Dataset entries
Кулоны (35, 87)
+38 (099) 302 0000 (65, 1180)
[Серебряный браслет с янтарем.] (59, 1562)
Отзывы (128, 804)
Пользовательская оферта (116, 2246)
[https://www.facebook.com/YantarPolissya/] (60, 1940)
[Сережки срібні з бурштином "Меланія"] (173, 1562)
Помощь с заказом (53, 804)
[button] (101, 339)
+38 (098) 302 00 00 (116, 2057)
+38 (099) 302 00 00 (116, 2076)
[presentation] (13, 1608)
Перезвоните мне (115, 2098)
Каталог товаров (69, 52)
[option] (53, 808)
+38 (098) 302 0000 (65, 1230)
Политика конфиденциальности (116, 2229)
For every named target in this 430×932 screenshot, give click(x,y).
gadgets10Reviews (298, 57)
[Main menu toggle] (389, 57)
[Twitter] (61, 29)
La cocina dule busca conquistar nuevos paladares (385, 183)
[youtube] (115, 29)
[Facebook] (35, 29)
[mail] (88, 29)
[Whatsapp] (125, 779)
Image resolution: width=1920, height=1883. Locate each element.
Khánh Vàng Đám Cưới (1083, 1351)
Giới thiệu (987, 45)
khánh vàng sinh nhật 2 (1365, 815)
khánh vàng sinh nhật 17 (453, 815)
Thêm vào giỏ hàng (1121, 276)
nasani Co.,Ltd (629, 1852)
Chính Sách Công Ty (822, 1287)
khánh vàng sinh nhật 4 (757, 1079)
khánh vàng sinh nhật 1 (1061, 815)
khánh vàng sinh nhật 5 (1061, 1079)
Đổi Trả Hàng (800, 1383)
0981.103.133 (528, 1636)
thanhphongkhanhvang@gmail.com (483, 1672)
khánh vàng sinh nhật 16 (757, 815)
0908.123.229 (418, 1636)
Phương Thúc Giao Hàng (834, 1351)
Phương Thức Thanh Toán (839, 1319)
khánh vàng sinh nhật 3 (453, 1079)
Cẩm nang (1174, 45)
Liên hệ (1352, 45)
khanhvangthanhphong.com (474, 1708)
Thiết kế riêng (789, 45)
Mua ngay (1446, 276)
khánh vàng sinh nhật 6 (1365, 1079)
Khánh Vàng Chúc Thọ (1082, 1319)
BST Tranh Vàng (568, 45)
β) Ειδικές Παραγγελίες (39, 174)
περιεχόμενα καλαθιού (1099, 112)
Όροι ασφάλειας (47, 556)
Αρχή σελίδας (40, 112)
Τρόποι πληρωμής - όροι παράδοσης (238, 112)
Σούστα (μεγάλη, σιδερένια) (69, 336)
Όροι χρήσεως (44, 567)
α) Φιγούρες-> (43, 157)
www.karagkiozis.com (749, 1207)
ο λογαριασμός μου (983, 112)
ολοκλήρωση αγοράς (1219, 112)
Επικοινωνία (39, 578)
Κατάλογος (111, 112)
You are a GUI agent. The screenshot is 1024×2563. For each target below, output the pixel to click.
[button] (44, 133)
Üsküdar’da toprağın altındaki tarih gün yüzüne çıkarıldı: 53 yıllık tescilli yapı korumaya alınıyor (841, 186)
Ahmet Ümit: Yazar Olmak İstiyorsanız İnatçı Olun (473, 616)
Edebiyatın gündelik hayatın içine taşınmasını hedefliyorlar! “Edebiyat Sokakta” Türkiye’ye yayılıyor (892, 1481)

Work to be completed = Beginning at the first line of the records, give again each line exactly as written, ending with the line that contains "[Сережки срібні з".

Task response =
Кулоны (35, 87)
+38 (099) 302 0000 (65, 1180)
[Серебряный браслет с янтарем.] (59, 1562)
Отзывы (128, 804)
Пользовательская оферта (116, 2246)
[https://www.facebook.com/YantarPolissya/] (60, 1940)
[Сережки срібні з бурштином "Меланія"] (173, 1562)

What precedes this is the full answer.